What does this mean? I want to be so clear in saying this: This meant nothing, really. This had no declarative knowledge in it, except that his body was not there--but it became the beginning of a crazy realization, a wild, absurd, unbelievable hope. There was no one in the world who would entertain this preposterous notion that had come over them--except, perhaps, the disciples… maybe. When they had given up on everything, on every hope worth having, suddenly one unimaginable hope was presented--and it was beyond possibility, the kind of thing people dream of and dismiss.

It is ours, too. When we sit in the funeral home, and stand for the doxology--it is our crazy, illimitable hope: that the one who said “Follow me,” the one who said “I will go before you to Galillee,” the one who said “I am the Way, the truth and the life”--this One knew something we didn’t.

The message of Easter is: There is NO END to hope. None.

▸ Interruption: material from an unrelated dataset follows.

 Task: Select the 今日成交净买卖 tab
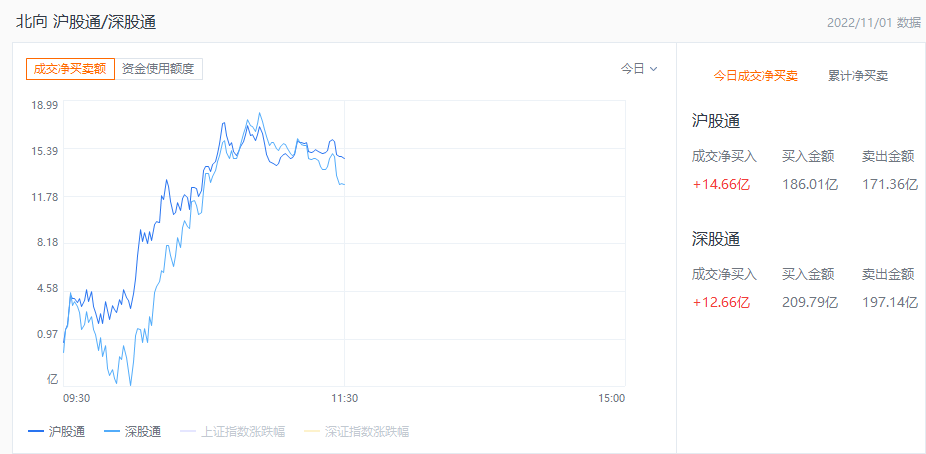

We must NEVER stop. Where we see death, God sees life, and gathers it to Godself like a mother hen, gathering her young. They shall mount up on wings, like eagles; they shall walk and not be weary. They shall run, and not faint.

We, who have seen others die, would have been happy to give ourselves instead.

For this gift, we are happy give our whole lives in thanksgiving;

And so we do.

[1] “Everything Happens for a Reason and Other Lies I’ve Loved.” Kate Bowler, Random House, 2018, p. 36.